Reading this book was a surprisingly personal experience for me. It covers the development of a wide selection of AAA and indie games–and, since I’ve developed two indie games, getting a glimpse of the pros initially felt like a window into very different world. But it’s a fascinating reminder that, no matter what level you’re working at, games are basically just hundreds of hours of monotony and fumbling in the dark. They’re huge, complex, and it’s almost like they “want” to be broken. Human error interferes at every level; that polished final product emerges only slowly from chaos, and is never everything you dreamed it would be.
The chapter about Eric Barone, the developer of Stardew Valley, especially resonated with me, as he spent something like five years tinkering with his game in isolation. I lived very similarly to this in my early 20s, when I was making The Pale City; it’s a very peculiar, insular life, one that even a background as a novelist had barely prepared me for. Between March and June this year, I briefly went back to game development to make “Home: A Quarantine Story,” a short adventure game/interactive novel about a young woman stuck at home during the early days of COVID-19. Every day, life took on a very familiar rhythm: wake up; work on the game, pausing only to cook, exercise, and work remotely; then, at the end of the day, relax for an hour or two, and do it again.
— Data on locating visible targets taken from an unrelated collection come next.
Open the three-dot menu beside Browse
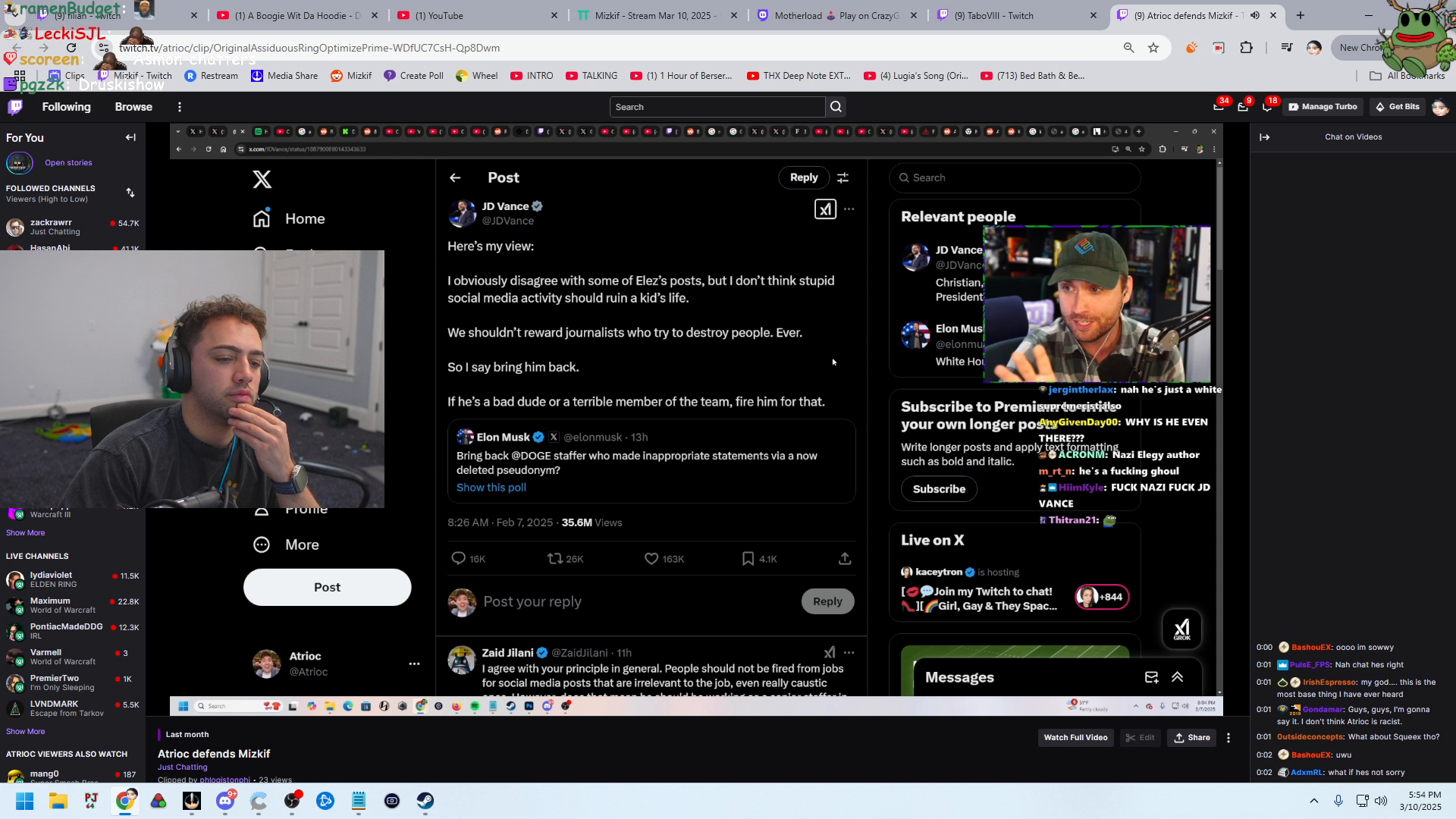This screenshot has width=1456, height=819. tap(180, 107)
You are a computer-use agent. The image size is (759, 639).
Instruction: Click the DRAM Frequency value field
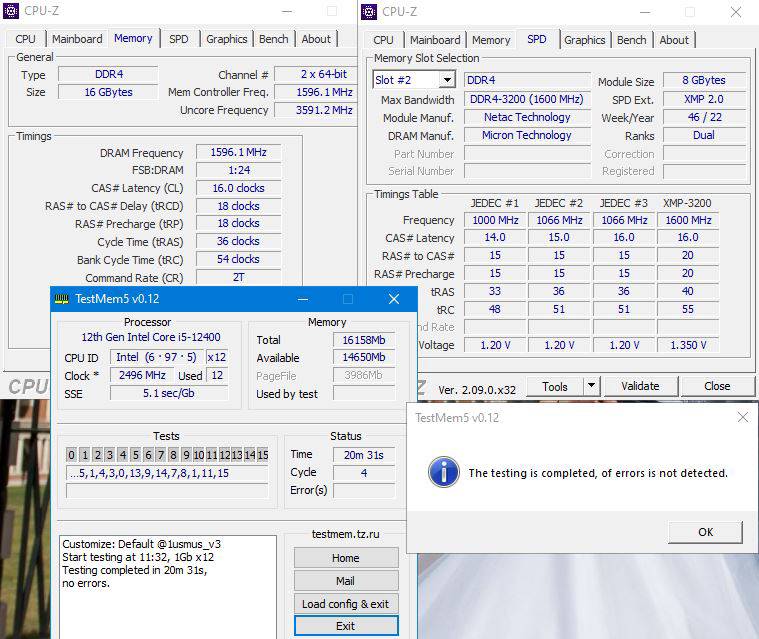coord(238,153)
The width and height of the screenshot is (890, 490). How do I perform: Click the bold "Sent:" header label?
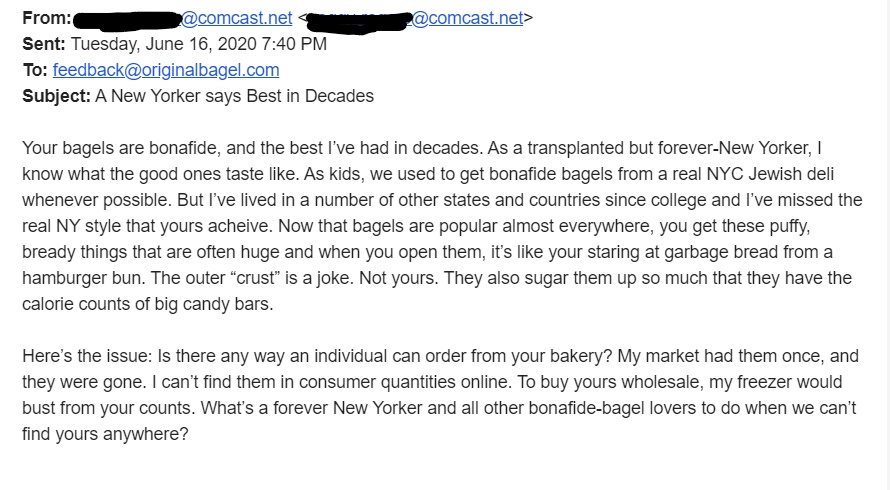point(44,44)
Even that short game took hundreds of hours over just a few months–and professionals put in hours like this for years, often doing dozens of hours without being paid! I had always assumed that, in big studios, things ran more smoothly–but in many ways it seems much tougher than working on a small project by yourself. I especially appreciate the author’s descriptions of how the developers feel after the project is done. Many seem deflated rather than ecstatic, awkwardly making brief returns to normal life before the next crunch begins… though, as the games covered are largely successful, most of the stories at least have happy endings. This definitely isn’t the case for thousands of games that get buried beneath Steam’s algorithms every day, and it’s incredible to think of how much work was required to make the thousands (millions?) of games on there already.
The other inescapable question of this book is: is it worth it? I’m very unsure whether I plan to continue making games, and after reading this book, I’m surprised that many of these developers keep at it, especially when they have to contend with shareholders, changing leadership, the fickleness of the market, etc. But, whenever I do start playing again, this book has given me a much better appreciation of the sheer difficulty of bringing one of these things into the world, at any level.